AST Offers Hope to Adults With Autism and Help to Local Employers
1 in 59 adults in America are now estimated to be on the autism spectrum. Most want to work, live independently and pursue their dreams but to some, this can seem impossible due to serious gaps in the social services system after age 21. That’s where Adult Spectrum Transitions comes in, offering life-changing opportunities for adults on the autism spectrum who may otherwise struggle to find employment, housing or transportation.
AST is fueled by the passion of co-founder Tim Newman, the father of twin adult sons, William and David, who were both diagnosed with autism at 4 years of age.

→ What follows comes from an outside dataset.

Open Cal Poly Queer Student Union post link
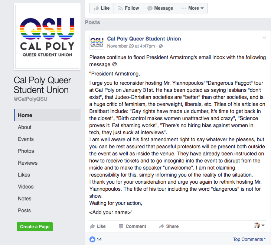This screenshot has height=245, width=271. point(144,39)
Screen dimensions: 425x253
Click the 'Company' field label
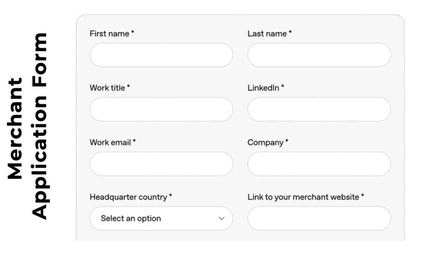click(266, 142)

The Rock Hill-based non-profit opened its doors on Wednesday, August 22, with more than 90 people present to cut the ribbon including: Rock Hill Mayor John Gettys, SC State Representatives Gary Simrill and Bruce Bryant, members of the York County Chamber as well as Newman and his sons. This WBTV On Your Side segment helps tell the story.
AST focuses on five different career fields: hospitality, logistics, pet care, transportation and manufacturing. Though the program is starting out small with a pilot program of 15 adults this Fall, Adult Spectrum Transitions has hopes of serving 300 adults over the first three years and eventually expanding throughout the Charlotte region and beyond.

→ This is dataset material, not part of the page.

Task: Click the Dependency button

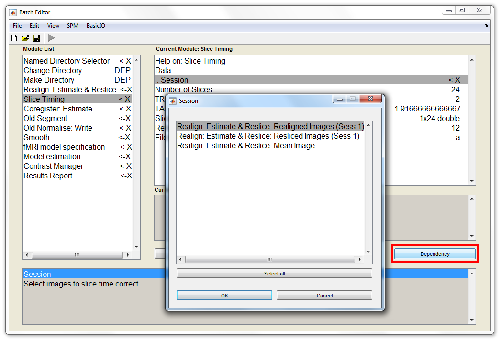Action: pos(435,254)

“The core mission of our program is to match the skills and interests of adults with autism with the needs of employers in jobs the employers are often finding hard to fill,” says Newman. “AST will partner with employers to smooth any bumps in the road of employing our candidates. For our adults that need transportation and housing options, we will provide those too but it all starts with the job.”
A long time Autism advocate in the Carolinas, Tim’s servant leadership includes:
● founding the Carolinas Chapter of NAAR/now Autism Speaks in 2003 and serving on the board for 15 years
● serving as a charter Board Member of and ultimately chairing the North Carolina Business Leadership Network which works to develop jobs and markets for those with developmental disabilities.
● participating in the Development Advisory Committee for the Greenwood (S.C) Genetics Center that is developing a blood-based test for autism and its partnership with Project Hope for autism services in Upstate South Carolina.
● volunteering with Victory Sports Outreach, a sports ministry whose offerings include a Conquer League for individuals with special needs, in Fort Mill, SC.AST offers hope as well as life skills that often feel out of reach for adults on the autism spectrum. There are many ways to help. You can volunteer, make a donation, shop AST’s wish list and help spread the word about the program to both employers and adults on the autism spectrum. Employers who need help filling jobs should email email@example.com.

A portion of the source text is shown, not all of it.